● **TRECHO DA FONTE**:
╔══

Hierro – Isso é futuro. A gente nem está prevendo isso. Inicialmente o que a gente está fazendo é ir para o jogo. Se a gente for em 400, em 500, 200, 100, cada um paga seu ingresso e entra.
Master – A gente está fazendo como fez no começo. "Se associa no Inter e vem pro Inter! Vem cantar!".
Hierro – Já tive experiência de um tipo de relacionamento com diretoria e o nosso movimento não vai pra frente se a gente ficar negociando subsídio. Neste momento, a gente nem quer. Jogo de Gauchão a gente tem condições de ir.
Vocês vão criar uma nova torcida que nasce na superior ou vão criar um núcleo que pretende ter o controle da Popular? Vai haver disputa por poder?
Hierro – Por nós, eles podem continuar existindo como torcida. Sejam a Guarda Popular. Nós somos "Os Donos da História". Queremos que eles continuem. Que cantem, porque a gente não tem ouvido mais eles cantar. E nós vamos cantar lá em cima.
Hoje, para poder levar faixas e instrumentos, a torcida tem de ter cadastro. Vocês vão fazer um cadastro com nome novo?
Hierro – Enquanto não nos obrigarem a fazer isso... Porque aqui no Rio Grande do Sul a gente sabe, a gente vive um negócio meio ditatorial da Brigada Militar. Vai chegar um momento em que eles vão nos obrigar a fazer esse tipo de coisa. Enquanto não nos obrigarem, vamos continuar no nosso grupo de amigos. Quem quer cantar, quem quer ser feliz conosco. Não vamos ser nada. Estamos lá em cima (na superior). Volto a frisar, se vocês quiserem nos chamar de alguma coisa, estamos nos chamando de "Os Donos da História".
Vocês falaram de um período anterior em que a relação com a diretoria era boa. Hoje, não é. O que aconteceu de lá para cá, já que há várias pessoas da atual direção que já estavam antes?
Hierro – Os confrontos, os episódios de violência que a gente se meteu. Que eu me meti. Foi público. O Master tem vários episódios de violência também. A situação levou a gente a cair nessas armadilhas. A gente foi burro de não conseguir lidar com isso, talvez imaturo. Tudo era novidade para a gente. Mas agora a gente está escaldado.
Vocês apontam as diferenças deste grupo que está hoje na Popular para vocês. Mas quem olha de fora compara os históricos de violência de vocês e deles e acredita que é a mesma coisa. Por que não é?

╚══

● **TAREFAS**:
1. Resuma em duas frases a entrevista sobre a torcida do Inter.
2. Na entrevista sobre a torcida do Inter, a que instituição do Rio Grande do Sul Hierro associa um "negócio meio ditatorial"?
3. Prossiga com a entrevista sobre a torcida do Inter a partir do ponto em que ela termina.
As linhas que vêm depois não são necessárias.

● **CONTEÚDO DOS DADOS**:
╔══

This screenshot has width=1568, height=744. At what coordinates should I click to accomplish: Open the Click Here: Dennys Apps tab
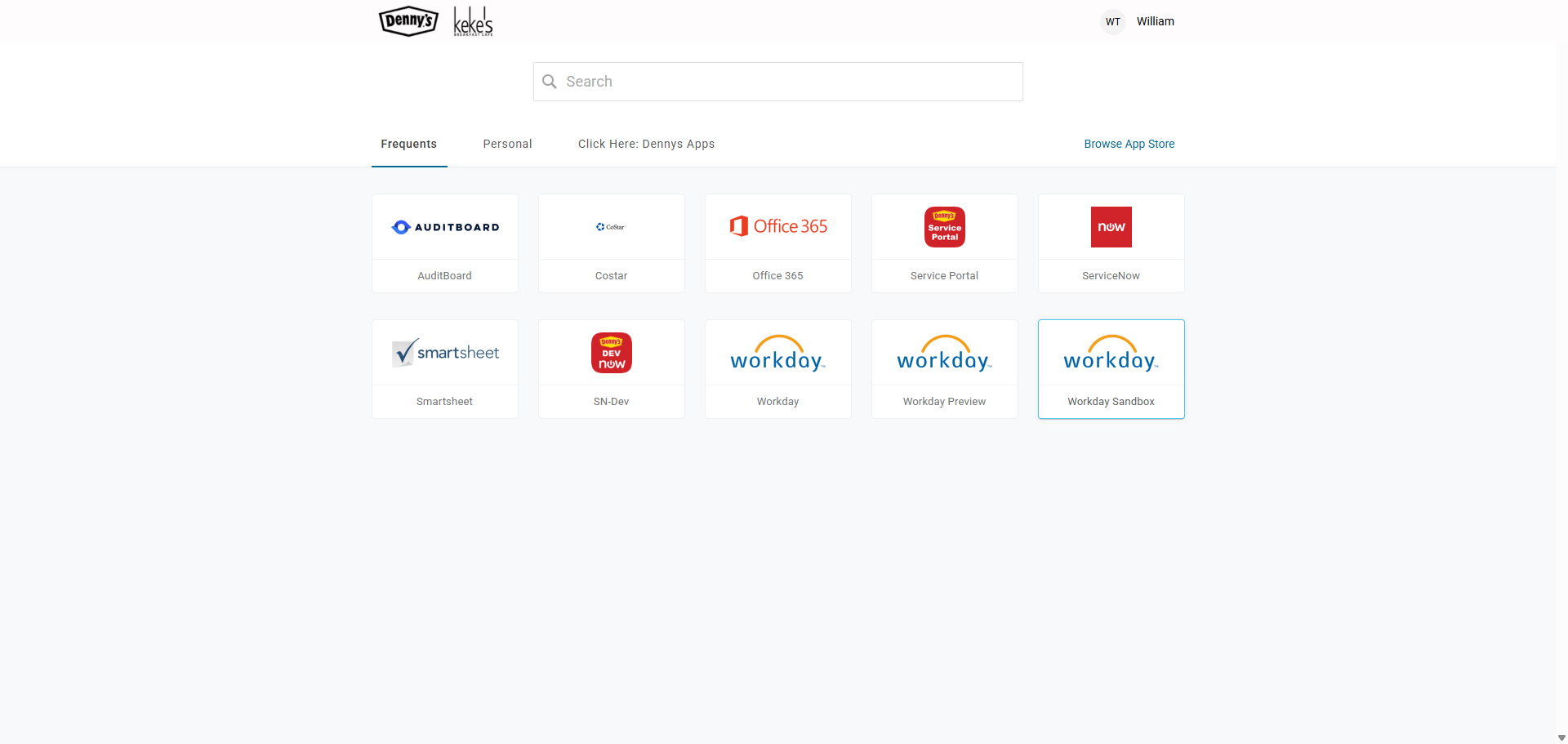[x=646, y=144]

╚══

● **RESPOSTAS**:
1. Os entrevistados dizem que o grupo "Os Donos da História" vai aos jogos do Inter com cada um pagando seu ingresso, sem negociar subsídio com a diretoria, e que vai cantar lá em cima, na superior. Hierro afirma que a Guarda Popular pode continuar existindo como torcida e atribui a piora na relação com a diretoria aos episódios de violência em que eles se meteram.

2. À Brigada Militar.

3.
Outro torcedor – Aqui é a galera que fundou a torcida. Por isso que a gente fala que é "Os Donos da História". A galera do trem veio para a torcida, alguns são de torcida organizada, outros são da Popular, de outra torcida, e quando deu o racha os caras foram chegando... Talvez legitimamente, no momento deles, tiveram poder. Mas aqui está quem fundou a torcida, tem gente que está há 10, 15 anos.
Outra torcedora – E a violência não acabou, nem diminuiu...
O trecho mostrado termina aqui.